Rosalie advanced toward the door, steadily, not altering her pace. People moved away as she came, still silent, still watching. This was impossible. She stopped at the door and turned back to look at them all.

“You won’t be able to go on with this forever, you know. You won’t be able to get away with it. My grandfather was murdered and he was a very rich man. We won’t let you hide his murderer and mess the rest of us up. We won’t let you.”

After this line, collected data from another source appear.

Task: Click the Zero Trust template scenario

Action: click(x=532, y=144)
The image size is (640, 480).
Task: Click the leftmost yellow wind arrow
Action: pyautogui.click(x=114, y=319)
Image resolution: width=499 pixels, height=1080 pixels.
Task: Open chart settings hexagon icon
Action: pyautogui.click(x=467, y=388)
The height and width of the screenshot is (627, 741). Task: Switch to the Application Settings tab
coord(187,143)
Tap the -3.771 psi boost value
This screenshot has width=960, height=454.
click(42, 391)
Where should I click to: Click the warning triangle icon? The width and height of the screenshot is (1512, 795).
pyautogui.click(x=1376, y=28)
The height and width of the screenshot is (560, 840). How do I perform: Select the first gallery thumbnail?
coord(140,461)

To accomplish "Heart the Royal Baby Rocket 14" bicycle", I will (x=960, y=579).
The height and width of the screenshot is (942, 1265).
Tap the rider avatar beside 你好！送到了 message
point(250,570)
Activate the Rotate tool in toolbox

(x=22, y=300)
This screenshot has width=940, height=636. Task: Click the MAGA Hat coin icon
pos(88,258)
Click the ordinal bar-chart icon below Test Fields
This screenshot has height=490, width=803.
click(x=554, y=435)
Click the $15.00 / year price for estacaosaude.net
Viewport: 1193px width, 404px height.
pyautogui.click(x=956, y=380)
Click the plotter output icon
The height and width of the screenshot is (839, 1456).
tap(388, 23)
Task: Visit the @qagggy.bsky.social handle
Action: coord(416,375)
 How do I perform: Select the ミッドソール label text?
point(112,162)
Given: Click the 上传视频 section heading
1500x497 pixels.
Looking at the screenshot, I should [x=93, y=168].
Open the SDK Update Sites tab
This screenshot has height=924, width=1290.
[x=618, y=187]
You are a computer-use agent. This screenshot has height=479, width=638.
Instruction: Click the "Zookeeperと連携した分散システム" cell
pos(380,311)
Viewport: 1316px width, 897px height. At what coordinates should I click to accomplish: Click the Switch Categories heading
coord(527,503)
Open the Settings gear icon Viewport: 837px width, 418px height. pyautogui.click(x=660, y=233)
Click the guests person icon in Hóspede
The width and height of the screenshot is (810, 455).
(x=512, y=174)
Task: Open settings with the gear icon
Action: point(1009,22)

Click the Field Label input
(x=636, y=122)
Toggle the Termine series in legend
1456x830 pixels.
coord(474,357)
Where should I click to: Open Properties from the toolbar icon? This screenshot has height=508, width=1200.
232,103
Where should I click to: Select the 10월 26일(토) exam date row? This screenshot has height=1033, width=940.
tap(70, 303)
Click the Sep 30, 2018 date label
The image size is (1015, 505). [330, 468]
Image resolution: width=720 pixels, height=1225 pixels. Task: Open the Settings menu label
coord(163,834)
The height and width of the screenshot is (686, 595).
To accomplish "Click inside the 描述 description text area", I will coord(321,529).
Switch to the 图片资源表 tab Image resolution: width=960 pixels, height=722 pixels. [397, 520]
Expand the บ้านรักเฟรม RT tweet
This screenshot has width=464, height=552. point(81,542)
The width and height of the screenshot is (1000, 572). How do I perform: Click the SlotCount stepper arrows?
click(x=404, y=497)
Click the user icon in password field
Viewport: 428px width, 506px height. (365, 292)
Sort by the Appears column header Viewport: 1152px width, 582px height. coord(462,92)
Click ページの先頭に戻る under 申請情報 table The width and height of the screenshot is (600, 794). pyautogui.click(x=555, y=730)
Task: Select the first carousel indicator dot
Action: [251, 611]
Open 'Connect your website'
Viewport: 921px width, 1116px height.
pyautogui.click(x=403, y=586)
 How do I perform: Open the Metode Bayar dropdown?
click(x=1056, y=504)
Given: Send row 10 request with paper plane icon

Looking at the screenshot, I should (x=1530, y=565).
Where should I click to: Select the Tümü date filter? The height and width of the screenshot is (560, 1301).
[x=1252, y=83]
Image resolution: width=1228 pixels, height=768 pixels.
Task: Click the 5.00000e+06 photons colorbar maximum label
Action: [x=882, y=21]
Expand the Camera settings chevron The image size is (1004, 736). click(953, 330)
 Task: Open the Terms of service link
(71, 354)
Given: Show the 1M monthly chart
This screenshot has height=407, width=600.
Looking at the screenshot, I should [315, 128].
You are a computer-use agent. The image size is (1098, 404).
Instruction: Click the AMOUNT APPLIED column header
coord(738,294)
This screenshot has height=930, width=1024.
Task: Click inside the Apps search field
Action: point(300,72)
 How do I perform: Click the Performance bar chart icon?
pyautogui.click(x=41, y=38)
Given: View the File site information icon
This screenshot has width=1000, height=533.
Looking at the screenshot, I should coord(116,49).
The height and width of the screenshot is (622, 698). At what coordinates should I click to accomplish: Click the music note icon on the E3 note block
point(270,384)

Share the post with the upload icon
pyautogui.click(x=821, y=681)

What was she talking about? The hall behind her was clear. God only knew where all the people had gone. Michael was staring at her, impassive. He was always so damned impassive. Her head was about to explode. She should have eaten something this morning. She wanted to heave and she hated doing that with nothing in her stomach. She wanted to run.

Actually, running was the easy part. The way was clear. The front door was right in her line of sight and temporarily clear of traffic.

Rosalie took one more look at Michael Pride’s face, and then took off.





3


ROBBIE YAGGER WAS STANDING right next to the Sojourner Truth Health Center’s front door when Rosalie van Straadt came running out. As soon as she burst through the doors, he stood up a little straighter and stared, hard. She looked a little familiar, but not familiar enough. And she was nothing at all like that girl he had seen the night it all happened. Robbie had very distinct memories of the night it had all happened, the night of the gang war shoot-out and the newspaper stories about Dr. Pride and the murder of Charles van Straadt. He woke up in the night sometimes, imagining himself walking through the corridors around the emergency room, looking in at bleeding people and wondering what he thought he was doing there. That was when he had seen the girl, or woman, or whatever she was. It was so hard to know what to call female people anymore. It was so hard to know anything.